* **Exercise**: Each record should be returned exactly as it is written.

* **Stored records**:
================================
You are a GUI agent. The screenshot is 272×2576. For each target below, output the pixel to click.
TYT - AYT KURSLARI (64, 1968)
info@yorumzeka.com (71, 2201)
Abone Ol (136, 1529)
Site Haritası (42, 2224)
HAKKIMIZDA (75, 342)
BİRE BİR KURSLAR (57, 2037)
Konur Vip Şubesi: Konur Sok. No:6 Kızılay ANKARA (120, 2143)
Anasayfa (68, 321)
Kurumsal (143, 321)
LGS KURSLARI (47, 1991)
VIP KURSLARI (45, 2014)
================================
* **Your response**:
You are a GUI agent. The screenshot is 272×2576. For each target below, output the pixel to click.
TYT - AYT KURSLARI (64, 1968)
info@yorumzeka.com (71, 2201)
Abone Ol (136, 1529)
Site Haritası (42, 2224)
HAKKIMIZDA (75, 342)
BİRE BİR KURSLAR (57, 2037)
Konur Vip Şubesi: Konur Sok. No:6 Kızılay ANKARA (120, 2143)
Anasayfa (68, 321)
Kurumsal (143, 321)
LGS KURSLARI (47, 1991)
VIP KURSLARI (45, 2014)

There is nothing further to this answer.